Saved data entries:
=====
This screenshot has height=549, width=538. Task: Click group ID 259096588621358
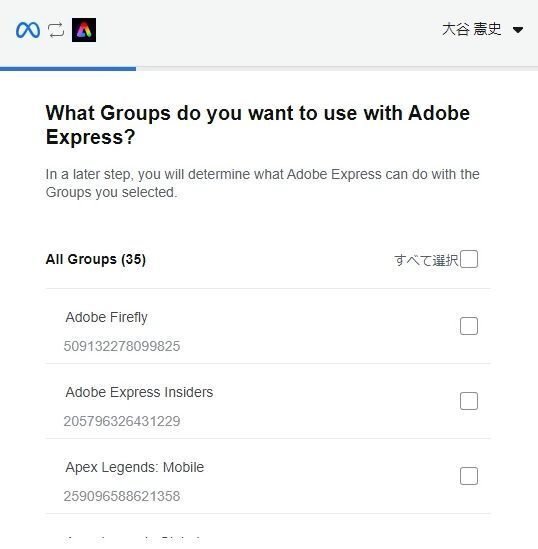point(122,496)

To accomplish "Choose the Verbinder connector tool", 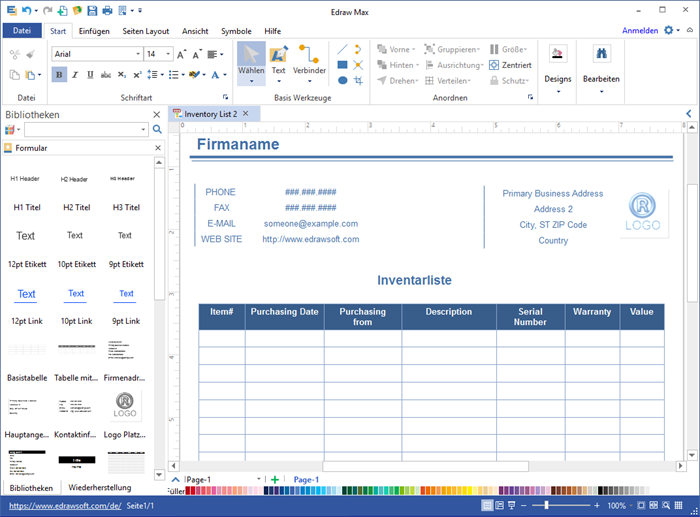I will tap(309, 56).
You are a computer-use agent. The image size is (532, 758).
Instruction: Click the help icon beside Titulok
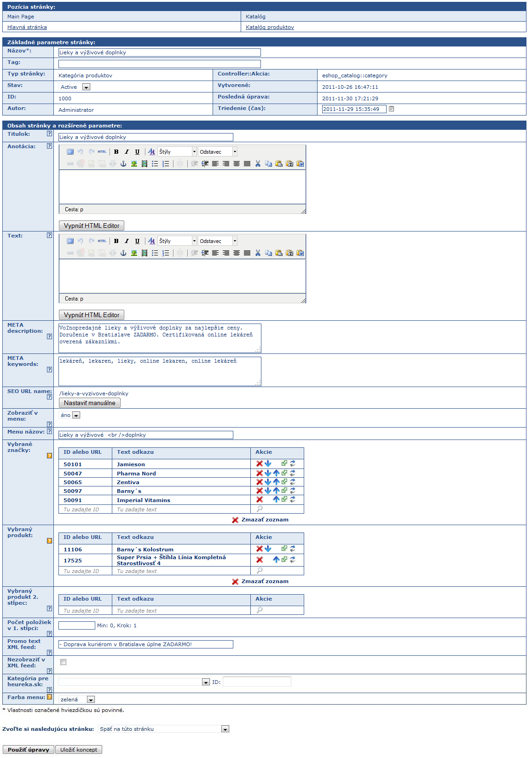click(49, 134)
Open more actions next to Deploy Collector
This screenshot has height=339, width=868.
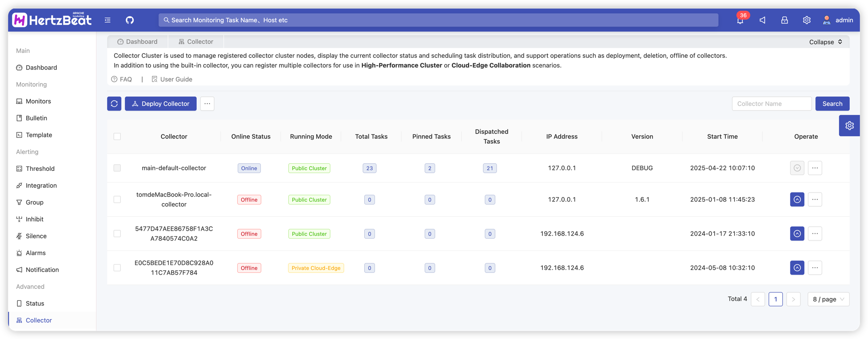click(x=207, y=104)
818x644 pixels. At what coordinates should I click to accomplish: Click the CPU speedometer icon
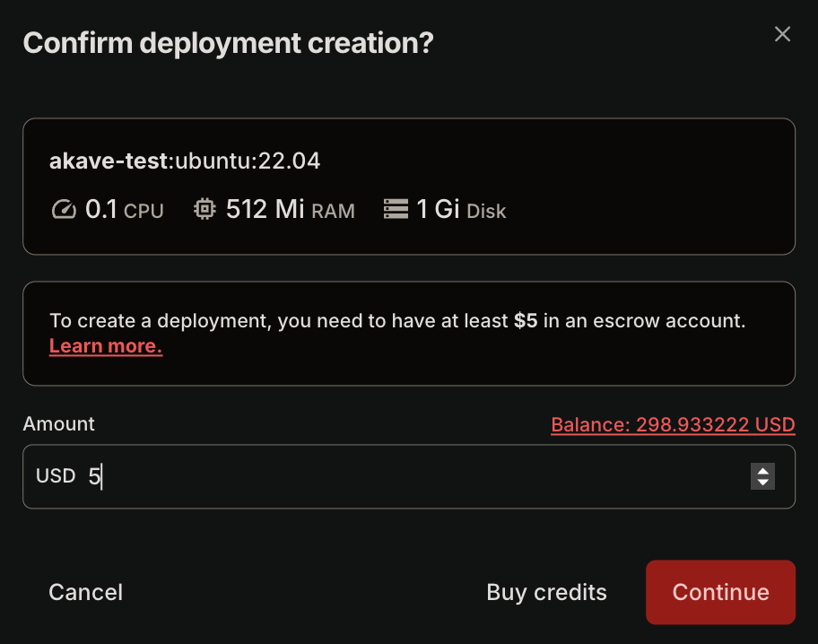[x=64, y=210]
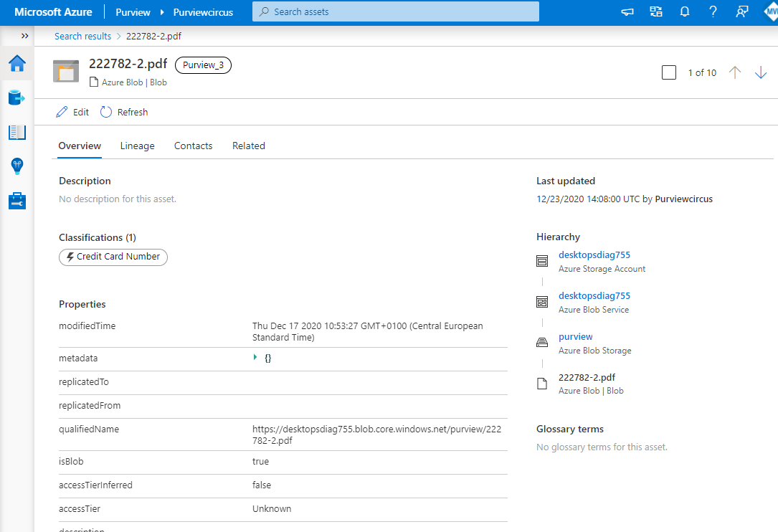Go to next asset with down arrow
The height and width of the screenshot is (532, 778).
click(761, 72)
=====
◆ Exercise goal
From the line that includes "This screenshot has height=339, width=868." on down to the last line of the entries above, set down each line exactly, leaving out the pictures.

◆ Response to the exercise
This screenshot has height=339, width=868.
click(x=207, y=104)
818x644 pixels. At what coordinates should I click to accomplish: Click the CPU speedometer icon
[x=64, y=210]
Go to next asset with down arrow
The height and width of the screenshot is (532, 778).
click(761, 72)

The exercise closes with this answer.